5. Photograph for yourself
While it's great to come home with photos of incredible sunsets, amazing vistas, and typical tourist shots of Important Places to prove you were there, in my opinion it's more important to bring home photos that trigger personal memories. This is one of my favorite photos from my time in Tokyo. Surprised? Probably. But let me explain why. This was taken the morning of our first full day in the city. We woke up and walked a bit around our neighborhood until we stumbled across this adorably tiny coffee shop. Up on the second level of the cafe was this small seating area. Not much was there except for a couple of tables, a hanger, a stool, and this stack of books on a box. The smell of coffee filtered up from downstairs, and warm light streamed in through the windows. We sat and watched people move through the streets below on their way to work, while the hissing sound of the espresso machine drifted up from downstairs. I remember how beautifully crafted our drinks were when they arrived at our table, and I remember that this was the very moment I started to fall in love with Tokyo. All of that resides in this photo which, on the surface, probably looks pretty boring to most people. But to me, it's full of precious memories.

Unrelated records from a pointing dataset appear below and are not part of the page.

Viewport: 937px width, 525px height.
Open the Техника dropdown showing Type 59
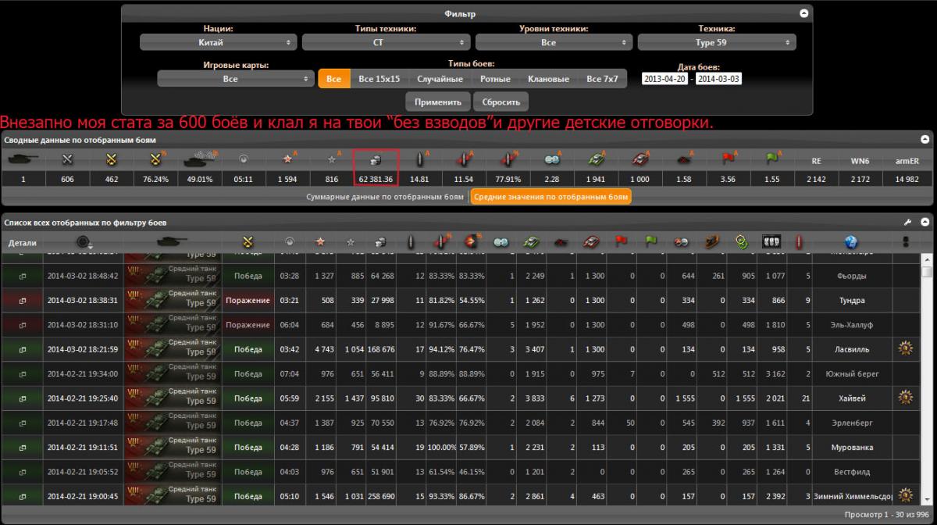point(716,43)
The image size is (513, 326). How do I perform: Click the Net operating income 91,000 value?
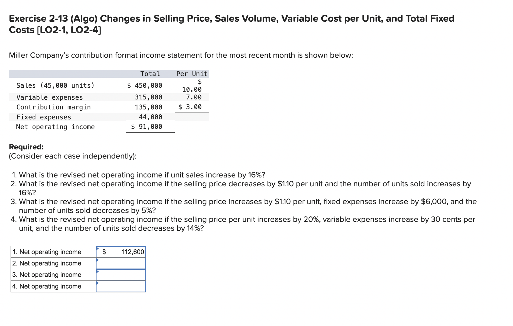click(147, 127)
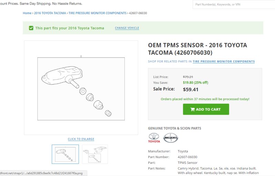
Task: Add the TPMS sensor to cart
Action: click(206, 109)
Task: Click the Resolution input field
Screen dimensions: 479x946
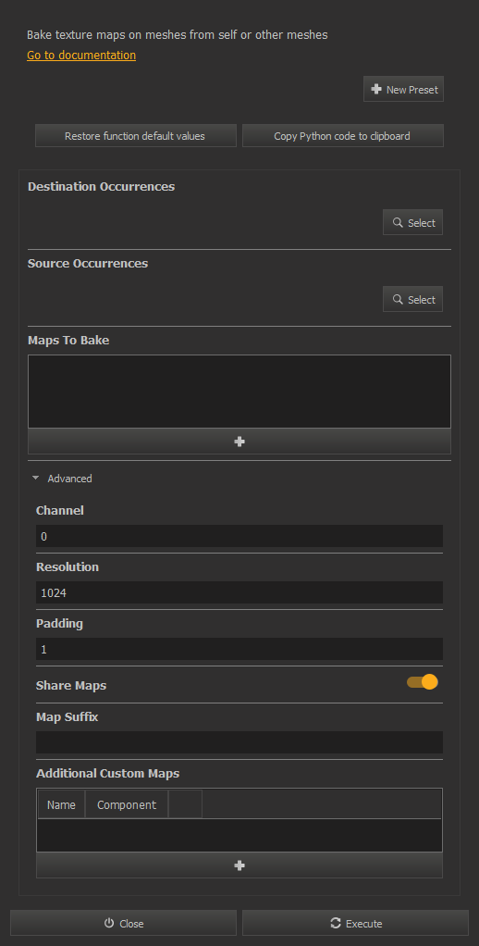Action: 240,592
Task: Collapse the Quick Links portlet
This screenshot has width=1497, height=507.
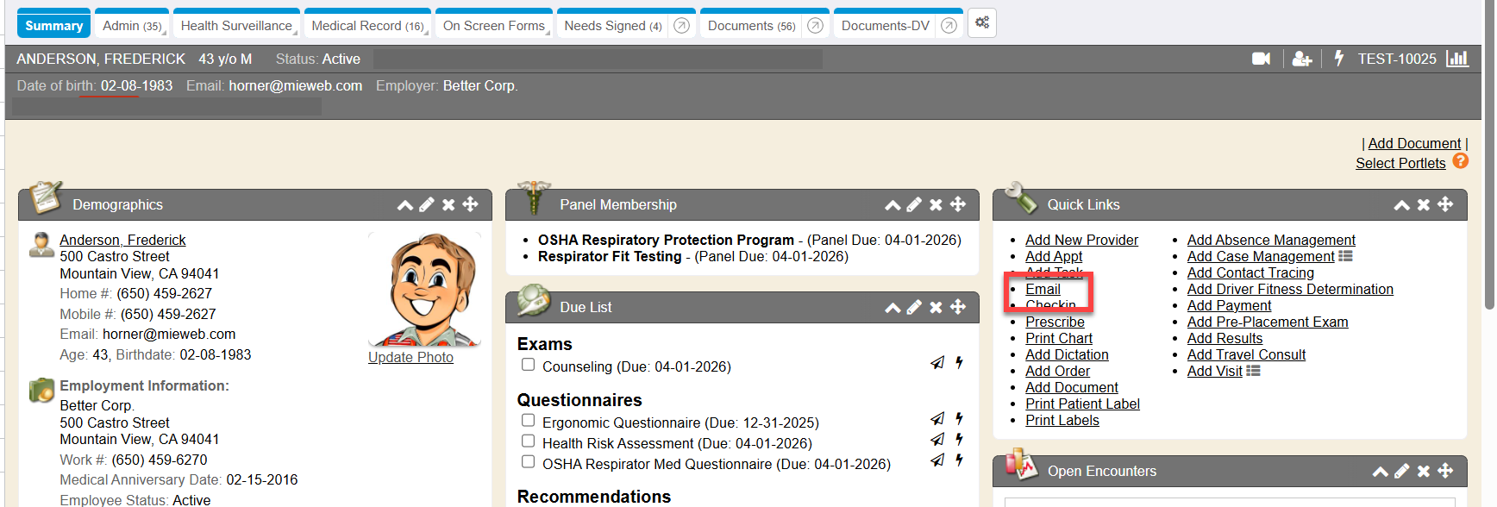Action: tap(1401, 204)
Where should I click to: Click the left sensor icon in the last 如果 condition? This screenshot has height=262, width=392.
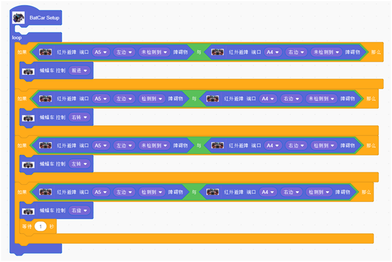click(x=46, y=192)
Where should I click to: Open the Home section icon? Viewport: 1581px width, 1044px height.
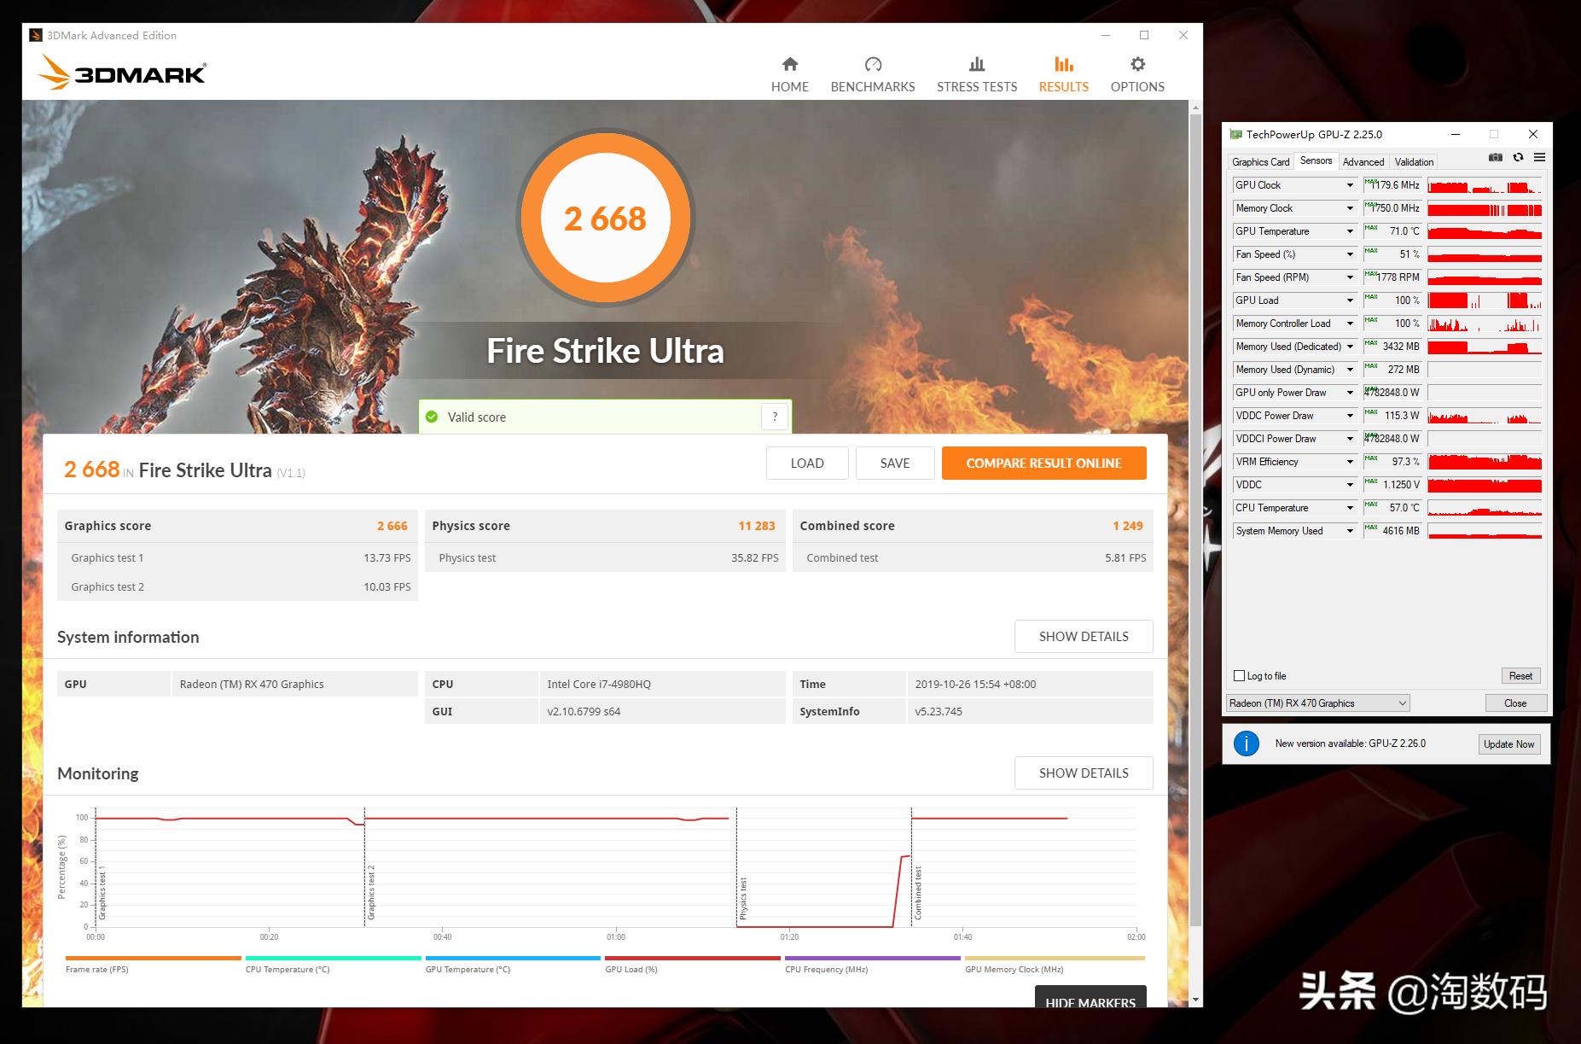tap(789, 65)
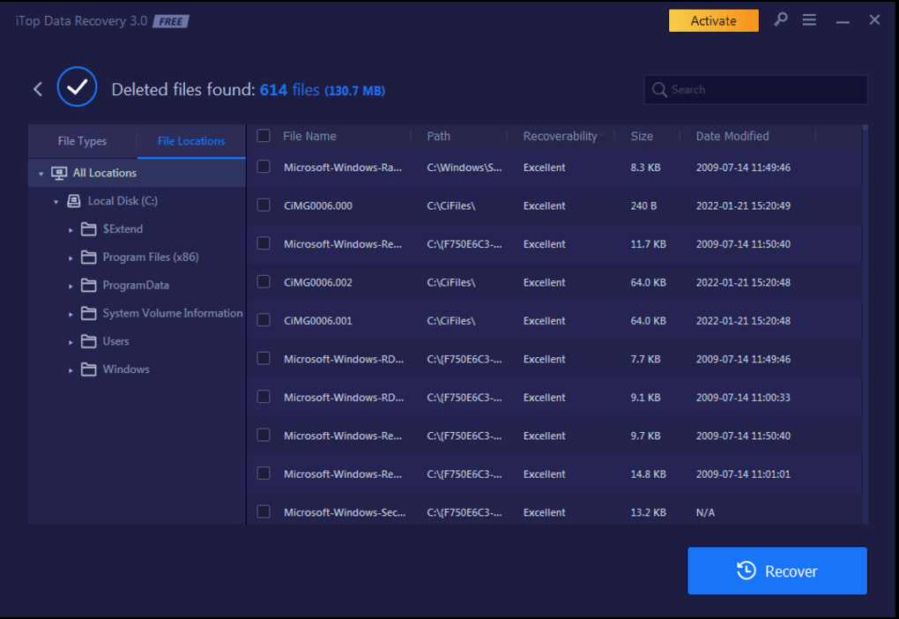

BONUS TIP: Print your photos, or make them into an album. It's so important, in this age of speed and disposability, to have something tangible to flip through and enjoy for years to come. When technology moves on to different storage media, or your hard drive (heaven forbid) crashes, you'll still have something in hand to revisit and share with family and friends well into the future.


  1. Hi Angi, thanks for the tips! We are headed to a beach wedding in Greece, a mountain cabin on the German/Austrian border, the city of Nuernberg, and in addition I get to spend a day in Berlin and sing a Sunday morning service with a traveling choir in Leipzig's Thomaskirche, where Bach was head music guy. Very very lucky.
    I plan to travel light with just with my iPhone camera. I am a way amateur photographer, but have some running collections of images I like, triggered by what catches my eye: street musicians, metal and stone, bicycles, doors and windows, shoes, roofs and facades, flowers.

    1. Your trip sounds absolutely INCREDIBLE! You'll be spoiled for choice with all of the locations you'll be hitting. And the iPhone makes for an incredible travel companion! Do you use any apps to edit your images? I'm a big fan of both Snapseed and VSCO. They both give my iPhone photos a little something extra when they need it. Enjoy your travels!!!